Re: Re: GraphPlot
- To: mathgroup at smc.vnet.net
- Subject: [mg70830] Re: [mg70809] Re: [mg70775] GraphPlot
- From: Carl Woll <carlw at wolfram.com>
- Date: Sat, 28 Oct 2006 23:38:06 -0400 (EDT)
- References: <7490715.316071162046101346.JavaMail.root@vms075.mailsrvcs.net>
Bruce Colletti wrote:
>Carl
>
>In v5.2, why does:
>
> GraphPlot[{...}, VertexStyleFunction -> (Text[#, #] &)
>
>fail when {0,-1} is the Text offset?
>
> GraphPlot[{1 -> 2, 2 -> 3, 3 -> 1, 3 -> 4, 5 -> 6, 6 -> 5},
>VertexStyleFunction -> (Text[#, #,{0,-1}] &)
>
>Thankx.
>
>Bruce
>
>
I don't know the answer, sorry. Apparently there is a problem with the
code that substitutes coordinates for coordinate labels in 3 or 4
argument Text objects.
If you want to draw labels so that they are not obstructed, you could
instead add a couple more graphics directives, e.g.:
GraphPlot[{1 -> 2, 2 -> 3, 3 -> 1, 3 -> 4, 5 -> 6, 6 -> 5},
VertexStyleFunction -> ({Yellow, Disk[#, .2], Black, Circle[#, .2],
Text[#, #]} &)]
Carl Woll
Wolfram Research
>
>
>
>=====================
>From: Carl Woll <carlw at wolfram.com>
To: mathgroup at smc.vnet.net
>Subject: [mg70830] [mg70809] Re: [mg70775] GraphPlot
>
>Matt Curcio wrote:
>
>
>
>>Carl,
>> Thanks for your reply. Sorry I was unclear, let me try to
>>explain better with a simpler example. When you run the code:
>>
>><< DiscreteMath`GraphPlot`;
>>GraphPlot[{1 -> 2, 2 -> 3, 3 -> 1, 3 -> 4, 5 -> 6, 6 -> 5},
>>VertexStyleFunction -> (Text[#, #] &)
>>
>>
>>You see two graphs with the vertices labeled. The rightmost graph is
>>composed of the components {5->6, 6->5}. But the only way I know
>>that is because I've labeled the vertices and my dataset above is so
>>small. What I would like is a function that does the following:
>>
>>MagicalGraphCoordinatesFunction[ {1 -> 2, 2 -> 3, 3 -> 1, 3 -> 4, 5 -
>>
>>
>>>6, 6 -> 5} ];
>>>
>>>
>>which returns:
>>{{1 -> 2, 2 -> 3, 3 -> 1, 3 -> 4}, {5 -> 6, 6 -> 5}}
>>
>>i.e. A list with the elements of the two directed graphs in my data.

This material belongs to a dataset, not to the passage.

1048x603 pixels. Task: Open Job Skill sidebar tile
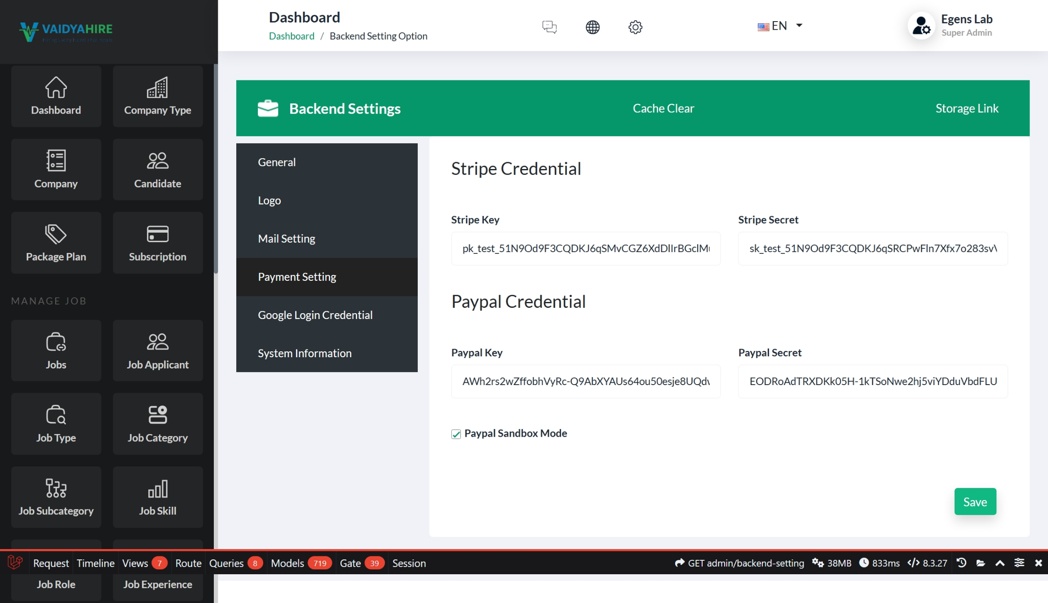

>>I am essentially using GraphPlot to discover how many directed graph
>>clusters are in my data. Its great to visualize them, but I would
>>really like to know which elements make up the subgraphs.
>>
>>Thanks again,
>>Matt
>>
>>
>
>Did you try the code I gave in my last post? Trying it out on this
>example, we have:
>
>gr={1 -> 2, 2 -> 3, 3 -> 1, 3 -> 4, 5 -> 6, 6 -> 5}
>
>In[9]:=
>StrongComponents[Join[gr, Reverse /@ gr]]
>Out[9]=
>{{1, 2, 3, 4}, {5, 6}}
>
>This isn't quite what you asked for, but it's close.
>
>Carl Woll
>Wolfram Research
>
>
>
>>
>>On Oct 27, 2006, at 5:13 AM, Carl Woll wrote:
>>
>>
>>
>>>Matt Curcio wrote:
>>>
>>>
>>>
>>>>Hi,
>>>> I have a question about extracting data from the internals of
>>>>GraphPlot. For example, the following code plots multiple
>>>>subplots of disconnected clusters.
>>>>
>>>><< DiscreteMath`GraphPlot`
>>>>n = 129;
>>>>d = Table[i -> Mod[i^2, n], {i, 0, n - 1}];
>>>>GraphPlot[d];
>>>>
>>>>However, I would like to know the subsets that are being plotted.
>>>>I know you can plot the vertex labels on the chart, but my dataset
>>>>is ~50,000 connected vertices and GraphPlot outputs ~100 clusters,
>>>>so vertex labeling is unrealistic. It would be very interesting
>>>>to know which vertices GraphPlot has associated. There maybe a
>>>>way to do this using some functions from "Combninatorica" but I
>>>>have not been able to find them. Can anyone help?
>>>>
>>>>Thanks,
>>>>Matt
>>>>
>>>>
>>>>
>>>I'm not clear on what you want, but have you tried StrongComponents
>>>from the GraphPlot package? This function will give you a list of
>>>the vertices in each disconnected cluster (assuming the graph is
>>>undirected). In your example, we would convert d to an undirected
>>>graph and then use StrongComponents:
>>>
>>>comps = StrongComponents[ Join[d, Reverse/@d] ];
>>>
>>>In[30]:=
>>>Length[comps]
>>>Out[30]=
>>>14
>>>
>>>Carl Woll
>>>
>>>